When do­ing the ground ex­er­cises, make sure your horse lis­tens to your voice com­mands and stands qui­etly when you say “whoa” and “stop.” Your horse should will­ingly walk out of the halt and trot will­ingly out of the walk if you ask and come back to ei­ther walk or halt. The horse must learn to fol­low your voice com­mands and body lan­guage. Horses usu­ally mimic what the han­dler does as they fol­low your in­ten­tions. This kind of work will gen­er­ally im­prove the re­la­tion­ship with your horse as he learns to lis­ten to you as a ground per­son, not just a rider.

Once you have com­pleted some of these ground ex­er­cises, lead your horse to the mount­ing block and say, “whoa,” or “stand.” Horses rec­og­nize both your tone of voice and words. Have your horse stand next to the mount­ing block and make it a pleas­ant place to be as long as he stands. If your horse is food-mo­ti­vated, use treats to re­ward good be­hav­ior and cre­ate a pleas­ant ex­pe­ri­ence for standing and mount­ing.

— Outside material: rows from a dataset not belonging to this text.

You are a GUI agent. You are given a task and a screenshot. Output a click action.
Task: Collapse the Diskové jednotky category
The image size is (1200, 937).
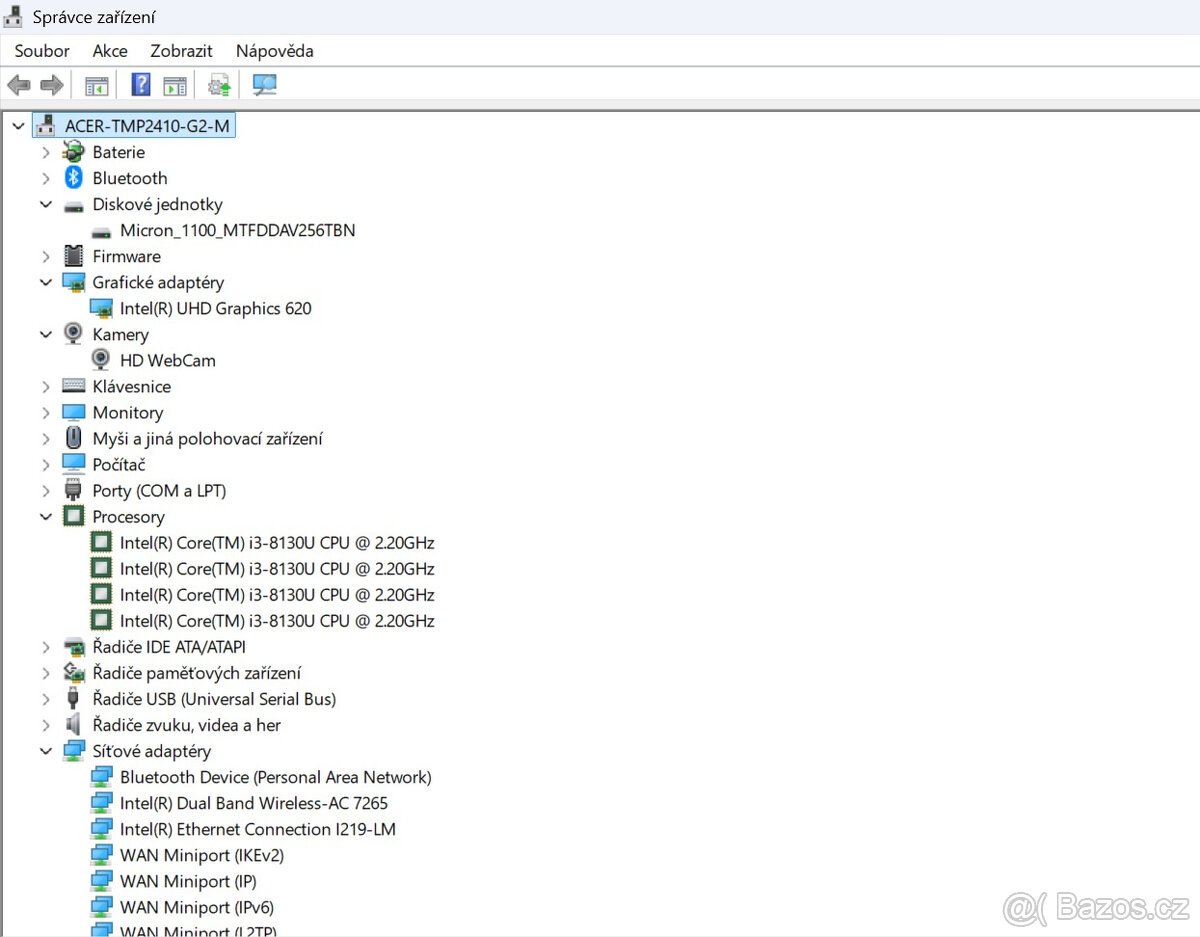(x=45, y=204)
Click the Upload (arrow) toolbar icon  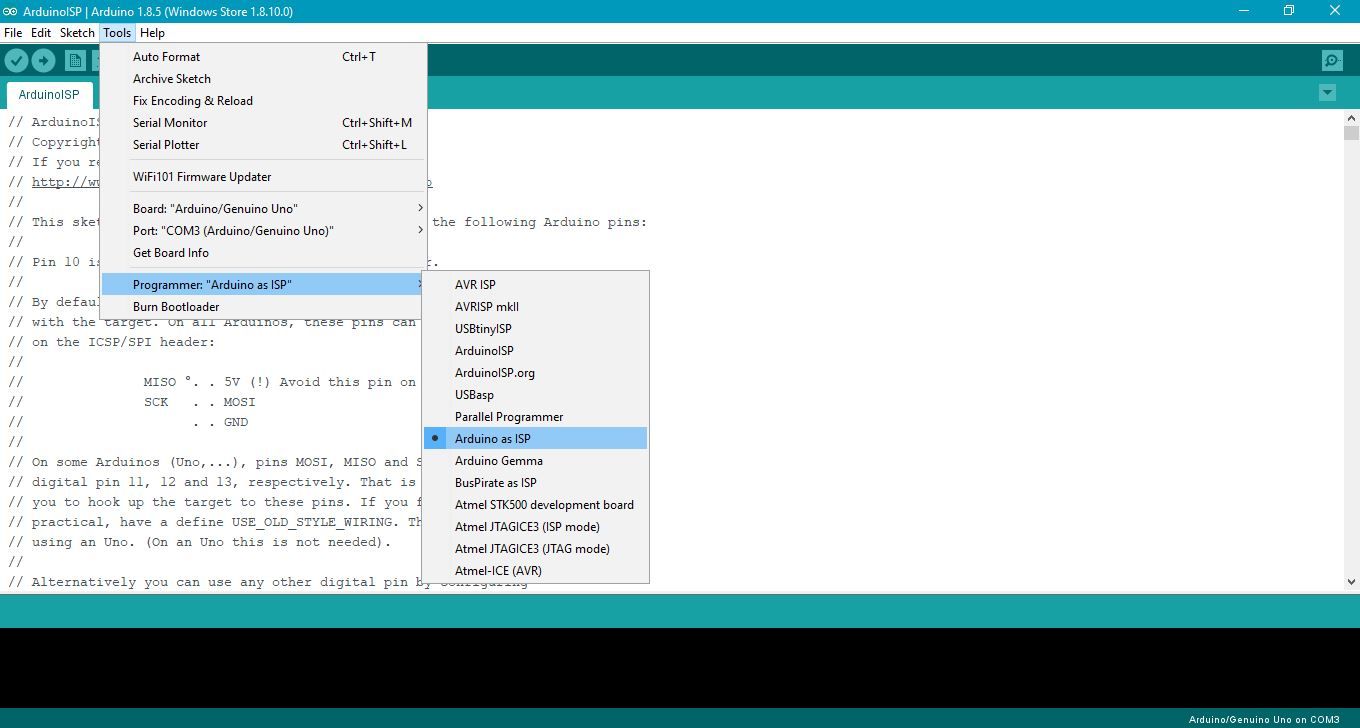[x=43, y=60]
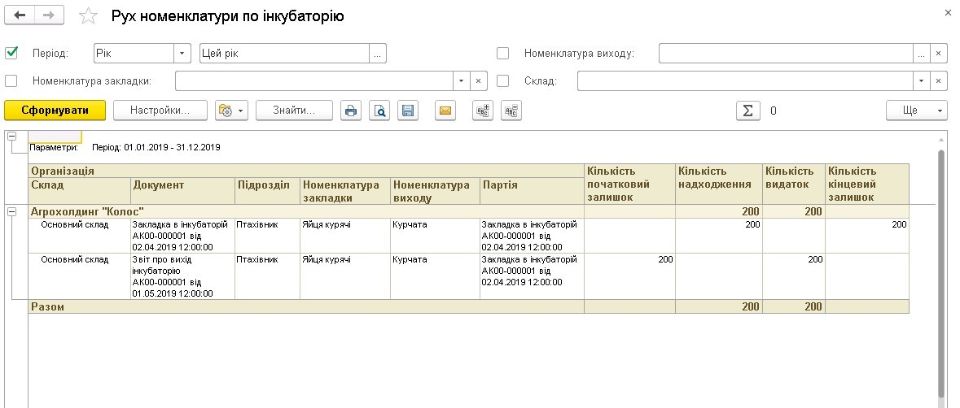Open report variants settings icon dropdown
The height and width of the screenshot is (408, 960).
pos(231,110)
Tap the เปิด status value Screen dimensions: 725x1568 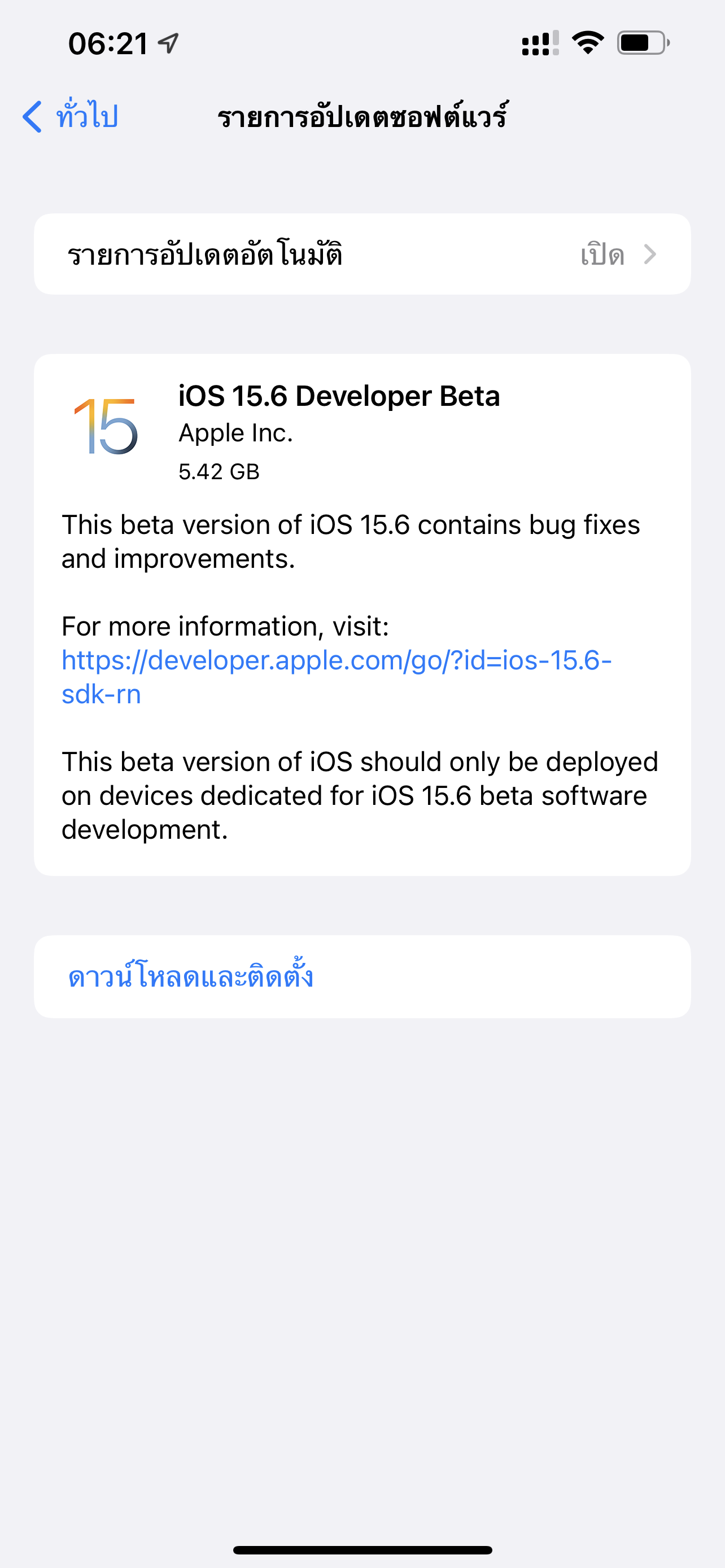(x=602, y=254)
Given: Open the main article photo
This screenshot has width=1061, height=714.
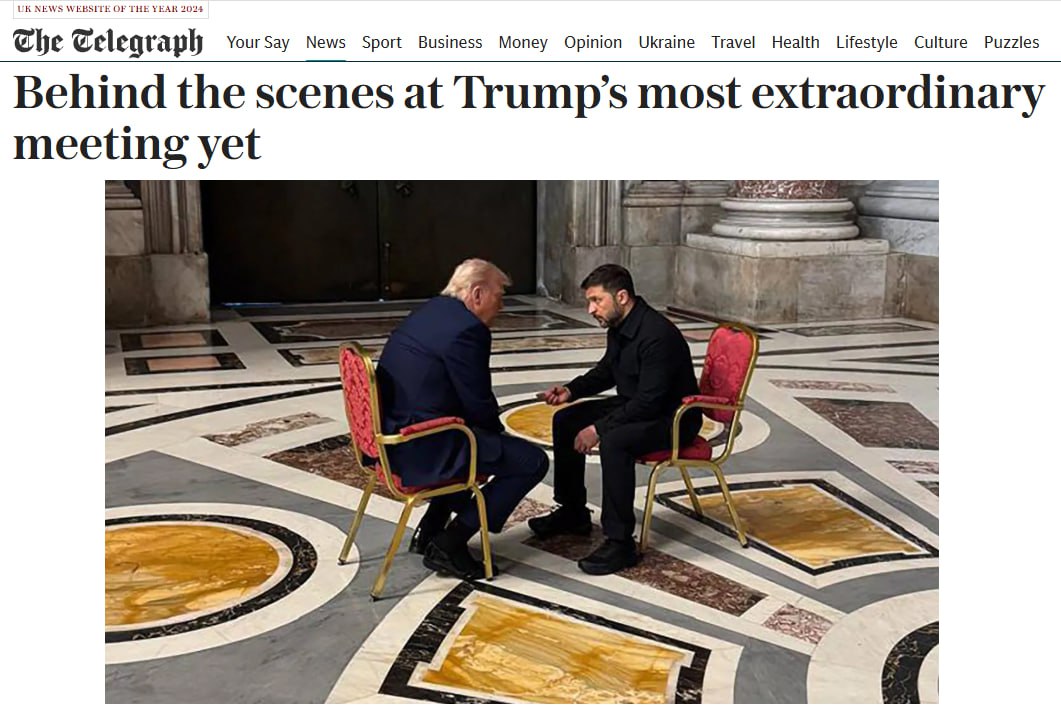Looking at the screenshot, I should click(522, 441).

When your horse stands qui­etly at the mount­ing block, step onto the block. When he stands as you do this, step down from the block. Re­ward him ei­ther with praise, a treat or a pat ev­ery time he stands. Re­peat a cou­ple of times or as many times as you need un­til he stands as you are step­ping onto the block. When he con­sis­tently stands as you step onto the block, you can add mount­ing as the next step.

Some horses swing away from the mount­ing block as you step on it. If your horse does this, ei­ther step down from the block and straighten him or try to tap him lightly with the whip on his hindquar­ters to en­cour­age him to move back to­ward the block.

Once your horse stands and does not move when you step onto the block, swing your leg over his back and mount. Make sure to sit down lightly to en­sure a pleas­ant ex­pe­ri­ence for him. Next, dis­mount and re­peat sev­eral times. Make sure to re­ward him ev­ery time the mount­ing goes well.

Many horses get into the habit of walk­ing off as the rider is mount­ing be­cause the rider isn’t clear and con­sis­tent enough in her ap­proach and ex­pec­ta­tions. With young horses, we some­times let them walk off be­cause they are not yet com­fort­able with weight on their backs. Re­mem­ber, how­ever, that re­gard­less of your horse’s age, learn­ing to stand while mount­ing is a cru­cial part in his train­ing. If you are con­sis­tent with your ap­proach and act clearly and use re­ward and cor­rec­tion, your horse will learn to stand when you mount.

Hav­ing your horse stand to be mounted is an im­por­tant train­ing op­por­tu­nity as it en­sures that you are able to mount your horse safely.